Which is why the Big Data opportunity for customer behaviour analysis lies in the ability to ingest as much relevant data as possible, then to build predictions of customer behaviour on which systems and individuals can act.
In financial services, valuing a mortgage portfolio involves a complex network of calculations, predictions, and simulations into a valuation model.
Organisations have long used such a model to predict cash flow, the likelihood of default due to bad credit and the likelihood of strategic default, as well as the model serving as a basic standard metric for the value of the business. Big Data technologies allow these calculations to be conducted more quickly and at a far greater level of detail, without the need to predefine the dimensions for analysis.
The public sector can benefit too. Cambridge University Hospitals, for example, has to calculate its patient level costs by looking at a number of variables, such as patient numbers, types of operations, length of stay, doctor performance and number of beds available. It used Qlikview business discovery tools to integrate all the above data to spot trends and see which patients were costing more and what types of operations or patients were taking up the bed space.
Using this data analysis, the hospital recognised that, for certain low risk operations, asking the patient to either come in on the morning (rather than stay overnight) or scheduling the operation at midday instead of first thing in the morning, meant that more beds could be freed up overnight. This has driven down the cost of each patient stay and providing more resources for other patients.
Restaurant chain EAT uses Big Data analysis to minimise the waste of foods that have only a one day shelf life and attempted to combine its offerings to encourage the perishables to be sold. Latte and croissants can be more profitable together than as standalone products. EAT can up-sell or position combination products in store accordingly to maximise sales and also ensure the one day shelf life that EAT’s products have can be maximised. It can see where one store might need more of one product than another.
Gwent Police uses Big Data analysis to map crimes and monitor staff and force performance more effectively, with the data available in minutes. Using the data analysis, Gwent Police could delve into police performance to inform its daily management meetings.
Now it bases its patrol strategies on the previous day’s incidents and can match appropriate resources to crime hotspots, report them more accurately to the Home Office and save 15.5 hours per individual. This cut its overall costs by £350,000.
There are many other types of analysis that Big Data tools allow: web application optimisation, legal discovery, natural resource exploration, healthcare analysis, fraud detection, revenue detection, churn analysis and traffic flow optimisation among others.
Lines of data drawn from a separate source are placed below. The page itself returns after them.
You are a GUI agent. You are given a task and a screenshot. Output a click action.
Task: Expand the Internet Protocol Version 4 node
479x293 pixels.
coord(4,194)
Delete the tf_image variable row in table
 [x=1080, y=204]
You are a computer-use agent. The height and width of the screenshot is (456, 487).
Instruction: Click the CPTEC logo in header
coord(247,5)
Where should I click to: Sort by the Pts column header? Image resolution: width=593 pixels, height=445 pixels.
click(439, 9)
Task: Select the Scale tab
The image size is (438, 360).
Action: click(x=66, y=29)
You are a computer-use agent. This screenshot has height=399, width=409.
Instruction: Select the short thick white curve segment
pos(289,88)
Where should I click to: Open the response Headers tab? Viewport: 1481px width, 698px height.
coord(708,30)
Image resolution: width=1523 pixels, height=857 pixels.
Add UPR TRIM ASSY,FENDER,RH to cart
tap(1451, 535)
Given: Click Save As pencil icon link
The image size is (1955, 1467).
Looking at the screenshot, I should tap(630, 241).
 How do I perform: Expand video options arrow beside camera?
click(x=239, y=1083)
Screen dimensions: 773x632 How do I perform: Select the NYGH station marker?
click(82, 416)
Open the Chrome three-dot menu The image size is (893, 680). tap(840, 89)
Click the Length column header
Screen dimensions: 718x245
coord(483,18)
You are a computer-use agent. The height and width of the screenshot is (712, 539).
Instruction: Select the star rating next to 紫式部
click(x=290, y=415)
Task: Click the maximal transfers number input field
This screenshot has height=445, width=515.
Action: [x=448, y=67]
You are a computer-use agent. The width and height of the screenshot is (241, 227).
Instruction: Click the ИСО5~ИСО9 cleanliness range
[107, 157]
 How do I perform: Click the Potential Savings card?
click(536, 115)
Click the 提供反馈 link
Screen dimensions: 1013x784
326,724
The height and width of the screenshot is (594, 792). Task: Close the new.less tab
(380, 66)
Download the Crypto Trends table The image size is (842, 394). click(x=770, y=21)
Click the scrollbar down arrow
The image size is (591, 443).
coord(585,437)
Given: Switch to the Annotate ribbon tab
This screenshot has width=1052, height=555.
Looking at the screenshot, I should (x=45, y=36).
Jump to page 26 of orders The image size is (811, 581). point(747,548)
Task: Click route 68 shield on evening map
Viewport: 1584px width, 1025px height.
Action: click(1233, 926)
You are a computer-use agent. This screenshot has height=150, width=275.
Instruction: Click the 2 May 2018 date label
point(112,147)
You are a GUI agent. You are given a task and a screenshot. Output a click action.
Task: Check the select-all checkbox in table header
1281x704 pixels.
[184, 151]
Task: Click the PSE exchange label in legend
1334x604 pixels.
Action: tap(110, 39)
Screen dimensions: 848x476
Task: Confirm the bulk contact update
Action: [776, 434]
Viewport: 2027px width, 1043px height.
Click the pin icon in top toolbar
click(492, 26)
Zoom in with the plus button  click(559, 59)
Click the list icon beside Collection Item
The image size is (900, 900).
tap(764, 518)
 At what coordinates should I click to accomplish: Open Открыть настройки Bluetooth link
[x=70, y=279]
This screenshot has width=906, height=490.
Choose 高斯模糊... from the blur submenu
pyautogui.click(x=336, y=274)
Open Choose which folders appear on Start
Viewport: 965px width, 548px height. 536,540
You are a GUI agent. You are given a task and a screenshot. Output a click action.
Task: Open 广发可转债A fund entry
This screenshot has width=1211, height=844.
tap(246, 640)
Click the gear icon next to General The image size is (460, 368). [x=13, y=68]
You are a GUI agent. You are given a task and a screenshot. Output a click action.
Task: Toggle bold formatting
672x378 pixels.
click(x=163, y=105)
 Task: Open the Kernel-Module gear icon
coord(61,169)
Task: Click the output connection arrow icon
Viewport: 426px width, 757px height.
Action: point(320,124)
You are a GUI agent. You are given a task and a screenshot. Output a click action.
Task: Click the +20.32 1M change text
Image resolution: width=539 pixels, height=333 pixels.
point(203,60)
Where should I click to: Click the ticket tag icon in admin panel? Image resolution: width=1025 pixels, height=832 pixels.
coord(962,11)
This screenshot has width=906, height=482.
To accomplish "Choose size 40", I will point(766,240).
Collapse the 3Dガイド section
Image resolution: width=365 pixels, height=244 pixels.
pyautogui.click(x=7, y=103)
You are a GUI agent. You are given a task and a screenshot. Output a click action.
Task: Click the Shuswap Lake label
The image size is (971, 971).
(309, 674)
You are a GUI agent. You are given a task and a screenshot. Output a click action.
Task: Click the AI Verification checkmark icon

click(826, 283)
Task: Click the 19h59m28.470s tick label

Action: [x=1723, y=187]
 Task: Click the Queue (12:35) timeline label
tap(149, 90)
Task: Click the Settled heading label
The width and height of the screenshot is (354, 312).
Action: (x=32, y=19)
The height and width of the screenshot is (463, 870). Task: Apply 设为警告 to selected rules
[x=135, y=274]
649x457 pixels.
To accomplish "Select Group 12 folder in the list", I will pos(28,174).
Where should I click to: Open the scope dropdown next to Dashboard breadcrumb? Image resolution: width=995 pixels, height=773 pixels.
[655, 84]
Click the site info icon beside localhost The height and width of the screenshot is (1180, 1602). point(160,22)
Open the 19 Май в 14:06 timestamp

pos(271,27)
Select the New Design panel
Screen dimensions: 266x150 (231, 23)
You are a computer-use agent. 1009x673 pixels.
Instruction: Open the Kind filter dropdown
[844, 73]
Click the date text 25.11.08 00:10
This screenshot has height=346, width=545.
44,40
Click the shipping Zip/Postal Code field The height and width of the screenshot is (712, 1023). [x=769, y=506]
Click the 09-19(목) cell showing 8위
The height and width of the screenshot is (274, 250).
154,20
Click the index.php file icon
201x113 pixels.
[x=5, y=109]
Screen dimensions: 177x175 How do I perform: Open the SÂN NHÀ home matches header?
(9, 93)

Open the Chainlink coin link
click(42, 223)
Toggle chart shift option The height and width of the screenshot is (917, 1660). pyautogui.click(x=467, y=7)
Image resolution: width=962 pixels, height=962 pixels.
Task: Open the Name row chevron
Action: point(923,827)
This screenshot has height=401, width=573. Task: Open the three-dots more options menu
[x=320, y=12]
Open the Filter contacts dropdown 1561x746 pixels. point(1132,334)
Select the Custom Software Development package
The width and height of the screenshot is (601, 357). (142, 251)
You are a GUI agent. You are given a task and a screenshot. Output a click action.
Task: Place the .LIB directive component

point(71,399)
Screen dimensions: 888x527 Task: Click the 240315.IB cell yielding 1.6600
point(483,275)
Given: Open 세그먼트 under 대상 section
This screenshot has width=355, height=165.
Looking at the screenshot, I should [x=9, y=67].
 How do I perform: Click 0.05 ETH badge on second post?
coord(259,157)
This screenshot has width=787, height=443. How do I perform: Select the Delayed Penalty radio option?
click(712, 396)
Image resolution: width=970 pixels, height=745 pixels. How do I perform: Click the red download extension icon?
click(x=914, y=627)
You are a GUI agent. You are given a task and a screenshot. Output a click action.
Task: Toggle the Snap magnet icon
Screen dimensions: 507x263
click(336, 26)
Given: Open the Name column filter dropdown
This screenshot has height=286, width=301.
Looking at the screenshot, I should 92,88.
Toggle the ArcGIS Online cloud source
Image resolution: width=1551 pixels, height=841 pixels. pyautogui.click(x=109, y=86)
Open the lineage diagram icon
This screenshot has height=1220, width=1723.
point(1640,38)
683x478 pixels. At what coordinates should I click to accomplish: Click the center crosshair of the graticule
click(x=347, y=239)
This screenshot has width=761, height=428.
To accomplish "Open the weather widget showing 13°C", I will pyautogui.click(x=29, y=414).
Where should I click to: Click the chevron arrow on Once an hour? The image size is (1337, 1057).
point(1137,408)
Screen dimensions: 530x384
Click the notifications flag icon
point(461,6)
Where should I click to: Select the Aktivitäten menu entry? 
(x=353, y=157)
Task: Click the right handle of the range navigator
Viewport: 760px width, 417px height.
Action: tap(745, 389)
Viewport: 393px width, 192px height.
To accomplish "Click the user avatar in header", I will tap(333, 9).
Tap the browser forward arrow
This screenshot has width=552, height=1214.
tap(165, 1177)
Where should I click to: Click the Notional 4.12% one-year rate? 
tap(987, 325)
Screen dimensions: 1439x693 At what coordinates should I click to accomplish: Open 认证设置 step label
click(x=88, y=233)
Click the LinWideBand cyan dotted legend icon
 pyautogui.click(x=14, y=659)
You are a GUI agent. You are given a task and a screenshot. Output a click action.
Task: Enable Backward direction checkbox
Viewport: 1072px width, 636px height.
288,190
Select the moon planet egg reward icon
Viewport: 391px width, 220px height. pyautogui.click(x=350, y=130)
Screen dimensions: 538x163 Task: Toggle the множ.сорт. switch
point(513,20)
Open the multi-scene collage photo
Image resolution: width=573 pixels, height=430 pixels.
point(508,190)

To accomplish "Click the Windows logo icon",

Many of the use cases are specific to an industry, and were already being calculated before the rise of Big Data tools, but they are being completed far quicker and more efficiently. When HANA and Hadoop start to devour Big Data even more voraciously, more possibilities for real time analysis emerge. The industry is currently at the beginning of a learning process and no one knows where it will take us.
The era of Big Data has arrived, increasing the world's store of electronic information by about five trillion bits per second, but we have yet to fully understand the system we have constructed, says science historian George Dyson.